_INSTRUCTION A:_
Translate this sentence from the thread on bandsaw mill wheels into Spanish: "Turning them on a lathe shouldn't be a problem."

# DIY Band sawmill wheels, Aluminium or cast iron?



## cody.sheridan-2008

Hi All,

I am considering making my own bandsaw mill wheels for the mill I am currently building and am not sure wheather to make them out of iron or aluminium. Aluminum has far better workability but could easily rust with the steel in the project plus they are more likely to wear out. Iron would be far better in every aspect:thumbsup: :thumbdown:except:thumbdown: much more difficult to work given it needs 1300-1600*C to melt:furious::sweatdrop: which adds to the cost of the foundry. Turning them on a lathe shouldn't be a problem.

Let me know what you think and if you want to see the rest of my sawmill just click on this link and go to my my projects page, also if you want some plans send me an email and I will send them back as an attachment (they are done on google sketchup so you will need to download the FREE software first.)

Cheers
Cody Sheridan


----------



## GeorgeC

"Aluminum has far better workability but could easily rust with the steel in the project "

I cannot understand what you are saying.

G


----------



## cody.sheridan-2008

Steel reacts with aluminium when touching which causes them to rust.


----------



## cody.sheridan-2008

long sentance.Basically I attempted to say that Aluminium is softer than iron therefor it is easyer to work with.


----------



## woodnthings

*Have you seen these?*

http://cgi.ebay.com/Bandsaw-Wheels-...tem&pt=LH_DefaultDomain_0&hash=item563744a4c0

Or these aluminum:
http://cgi.ebay.com/BANDSAW-WHEELS-...tem&pt=LH_DefaultDomain_0&hash=item5639f662c9
By the time you cast, machine bore and true, add tires, shafts and
what ever else you may be further ahead to just buy these...??:blink: bill


----------



## Daren

I bought a new wheel for my mill (broke one) Browning 19" cast iron, industry standard. They have a locking device for a tapered shaft and a keyway...$110, done.


----------



## cody.sheridan-2008

Daren $110 where did you find them!? the cheapest I have found is $175 for a 19" wheel and a 26" from the same place is $400.

I had seen the ones on ebay (ebay is my second no wait first home I live/sleep in my workshop 3*C so that is not really a home, it leaks a bit) I would probably go for the 28" wheels as an absolute minimum though $1000 later plus postage to Australia! That could be eye watering.

Making them myself was just a thought and potentially a way to learn a bit more on the wonders of metal working fun fun!:yes: and an excuse to make myself a foundry!

Thanks for the advice.

Dataset records:
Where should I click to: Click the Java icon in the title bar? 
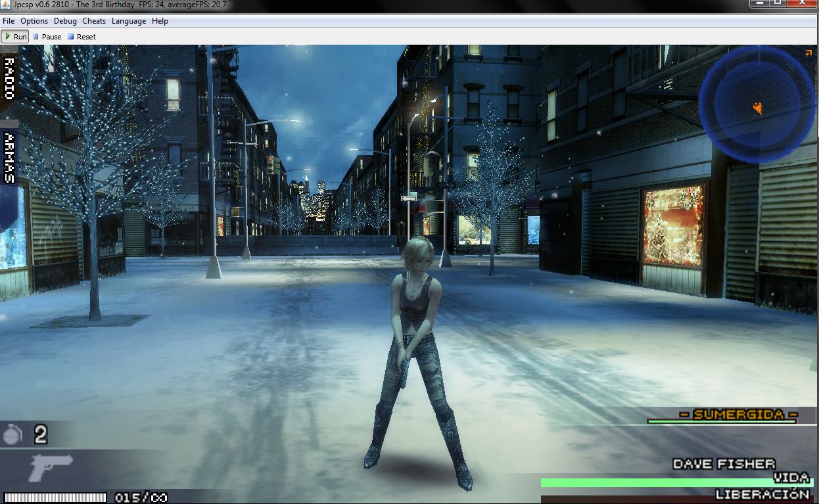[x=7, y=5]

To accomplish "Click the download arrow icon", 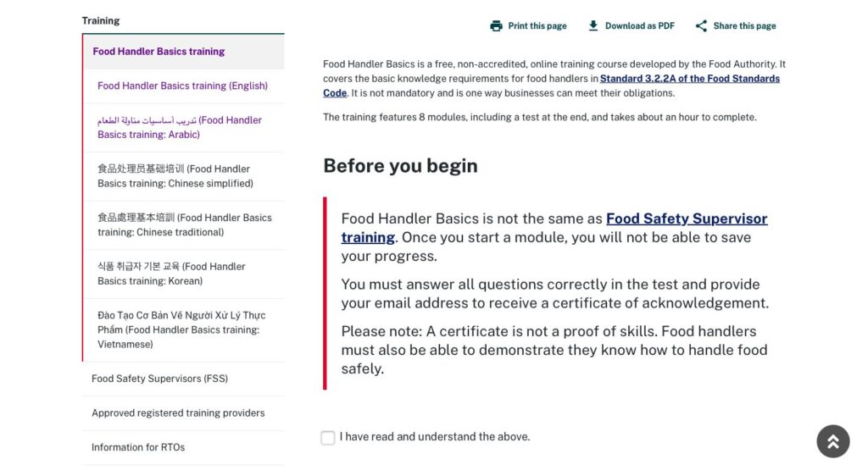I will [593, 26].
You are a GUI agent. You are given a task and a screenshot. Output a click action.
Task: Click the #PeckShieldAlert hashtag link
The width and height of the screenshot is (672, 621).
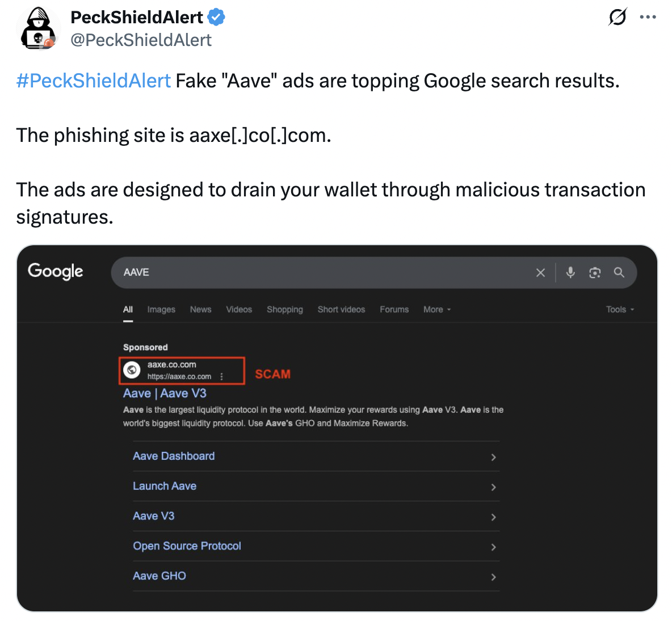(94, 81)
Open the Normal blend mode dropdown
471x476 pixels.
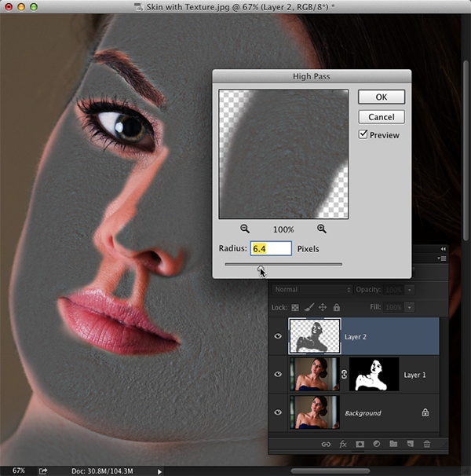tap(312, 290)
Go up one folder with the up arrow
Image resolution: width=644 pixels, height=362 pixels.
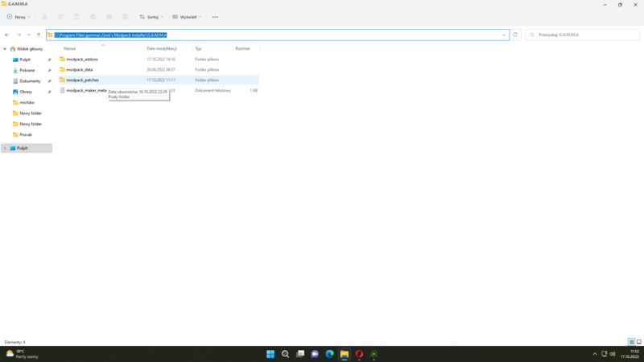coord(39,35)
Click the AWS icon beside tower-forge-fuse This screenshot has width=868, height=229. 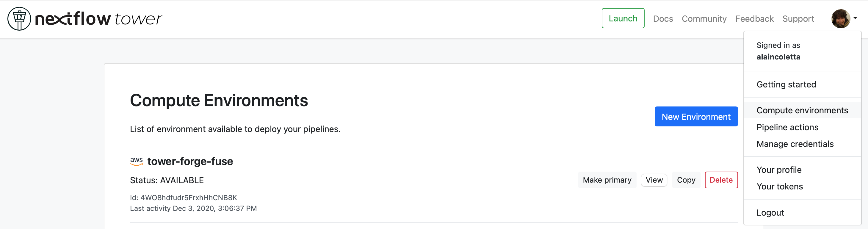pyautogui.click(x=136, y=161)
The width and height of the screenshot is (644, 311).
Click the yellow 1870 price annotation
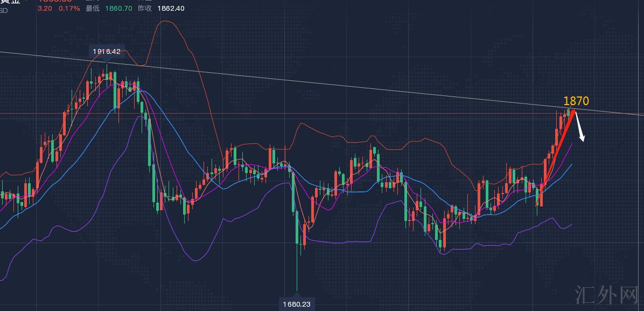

* * *

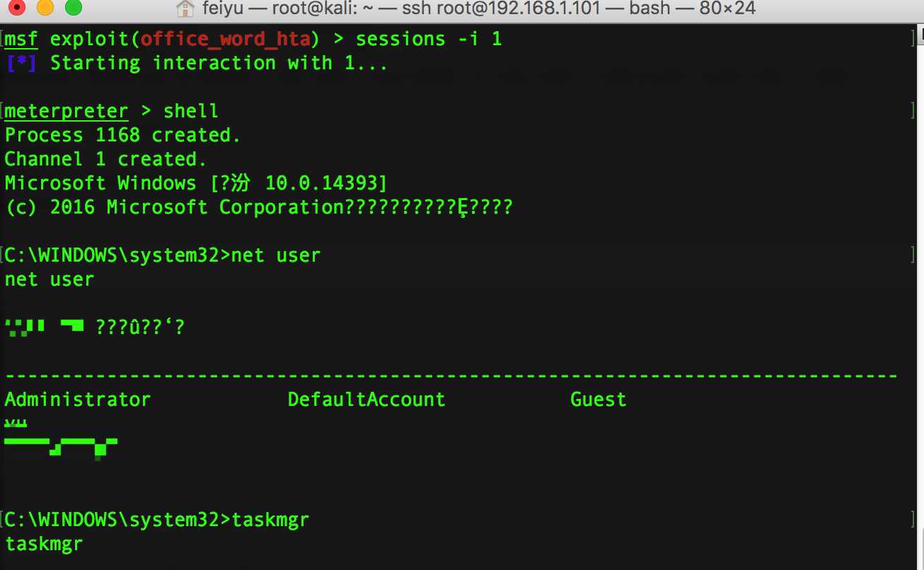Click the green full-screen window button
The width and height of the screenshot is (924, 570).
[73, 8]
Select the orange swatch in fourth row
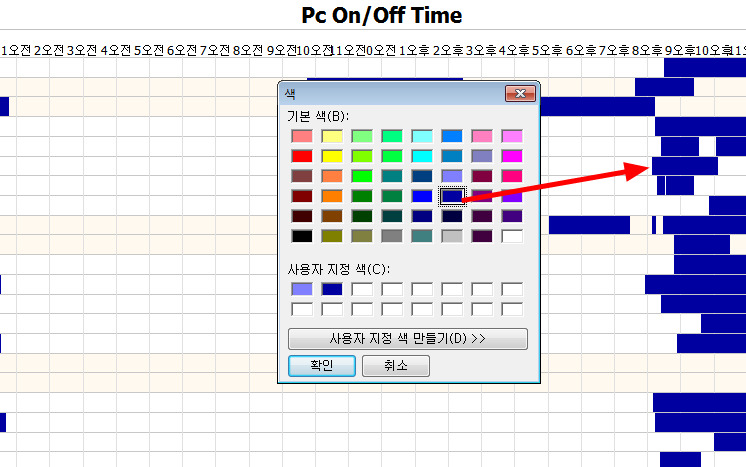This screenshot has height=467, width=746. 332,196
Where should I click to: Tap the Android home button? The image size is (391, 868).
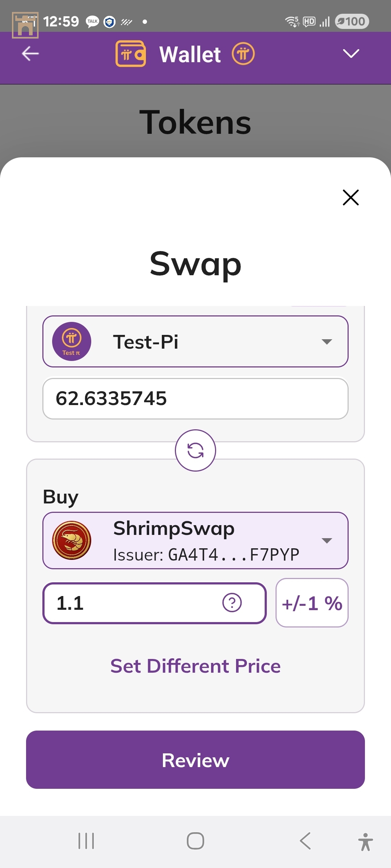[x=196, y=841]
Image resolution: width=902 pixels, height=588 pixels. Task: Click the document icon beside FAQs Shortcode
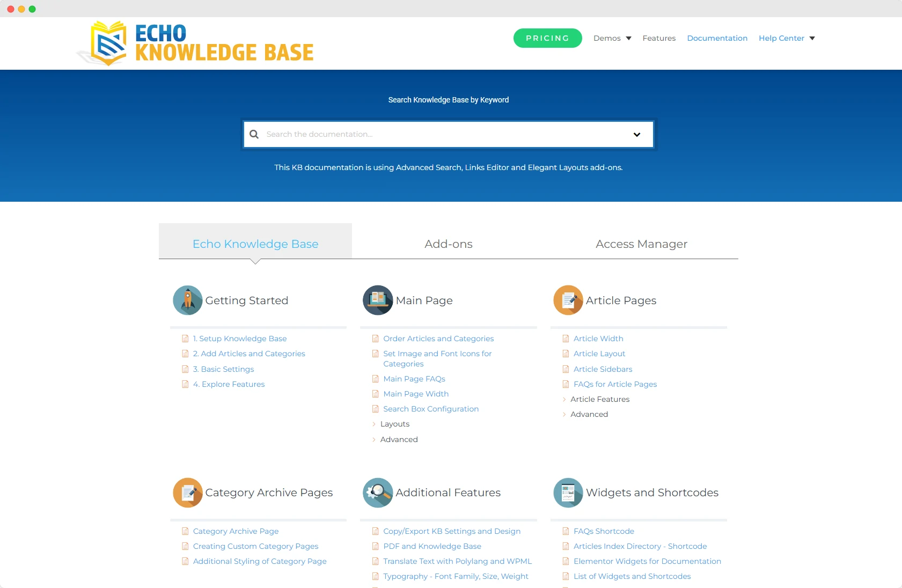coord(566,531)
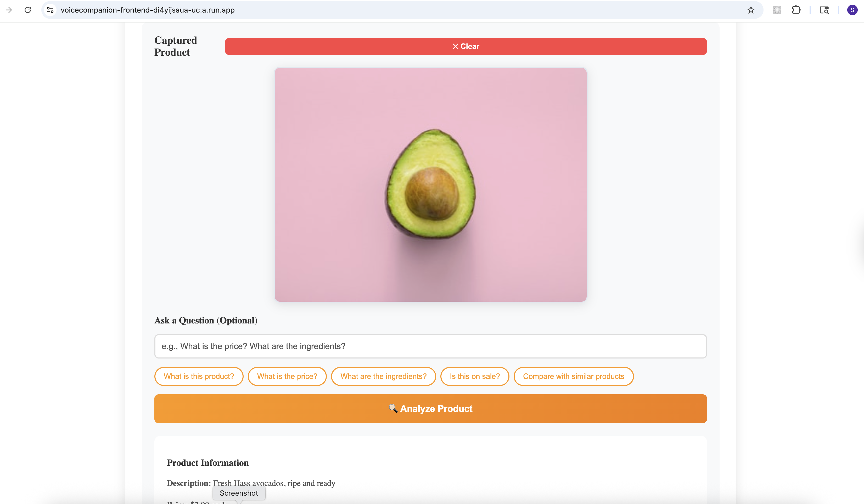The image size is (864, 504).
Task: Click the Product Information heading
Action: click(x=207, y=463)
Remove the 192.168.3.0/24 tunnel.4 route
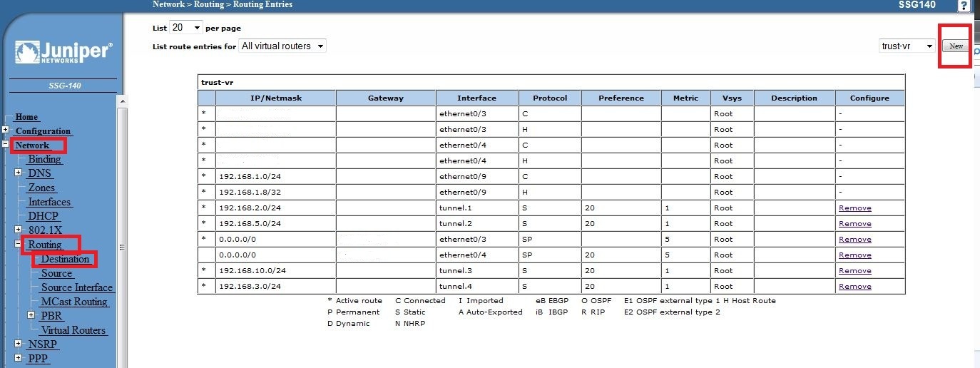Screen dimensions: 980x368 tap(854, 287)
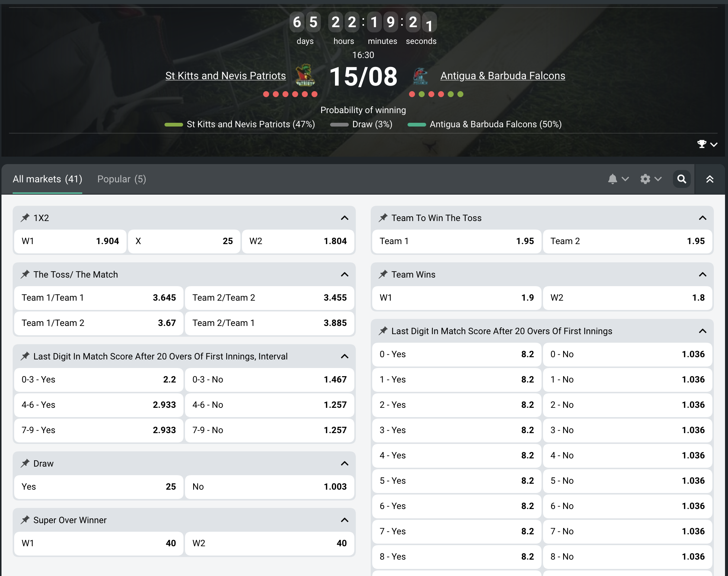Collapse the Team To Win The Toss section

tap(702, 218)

_INSTRUCTION B:_
Arrange the part of the listing above that opens with the line containing "Image resolution: width=902" and closes with the line containing "tap(702, 218)" as a JSON list of strings, one string per line, skipping blank lines and leaving out the pictures.

_CORRECT OUTPUT A:_
Tornearlos en un torno no debería ser un problema.

_CORRECT OUTPUT B:_
[
  "Image resolution: width=902 pixels, height=588 pixels. Task: Click the document icon beside FAQs Shortcode",
  "coord(566,531)",
  "The image size is (864, 504).",
  "Task: Click the Product Information heading",
  "Action: click(x=207, y=463)",
  "Remove the 192.168.3.0/24 tunnel.4 route",
  "Screen dimensions: 980x368 tap(854, 287)",
  "Collapse the Team To Win The Toss section",
  "tap(702, 218)"
]